**DOCUMENT PASSAGE:**
%%
The big advantage was that early in the morning the
roads were absolutely empty, apart from the riders
themselves, a few officials and the mechanics working
untiringly on their jobs – the big crowd and all the
spectators were not there yet.”
Still, BMW’s compressor machines from Germany were
the subject of close scrutiny and observation – which is
no surprise, considering that the Type 255 BMW RS 500
was not be underestimated: Displacing 492 cc, these
outstanding machines developed 60 horsepower at 7,000
rpm thanks to their mechanical supercharger.
To keep the rider in control, properly handling all
this power at such high speeds, the engines featured
side shafts leading into the two cylinder heads where
two overhead camshafts in each cylinder head controlled
the gas cycle.
Benefiting from low weight of just 138 kg or 304 lb,
the compressor BMW had a top speed of more than 220 km/h
or 136 mph, provided the rider was consistently
crouching down over the machine.
So within just a few hours after practice, the TT
Magazine presented exact studies of the three riders and
the speed recorded in each case.
Terrible News: Karl Gall's Accident.
The 1939 TT was a tragic event for Karl Gall, before the
race had even started:
On 2 June 1939 Gall once again suffered a severe fall in
practice on the jump over Ballaugh Bridge.
And this time he was so badly injured that he died
eleven days later. Once again, therefore, the
Tourist Trophy had proven its reputation of being the
toughest road race in the world.
%%
**DATA PROVIDED:**
%%
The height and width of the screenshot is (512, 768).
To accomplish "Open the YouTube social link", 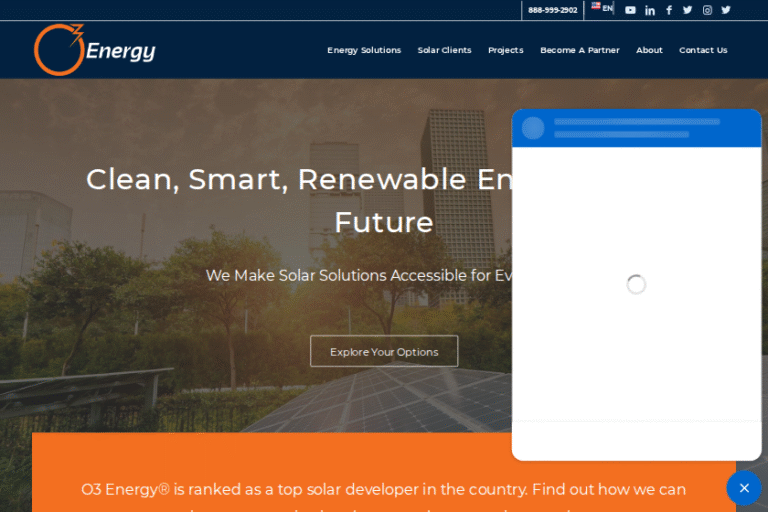I will pyautogui.click(x=630, y=10).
%%
In the passage on BMW's compressor machines at the 1939 Tourist Trophy, how much power did the Type 255 BMW RS 500 develop, and at what engine speed?

**SOLUTION BELOW:** It developed 60 horsepower at 7,000 rpm.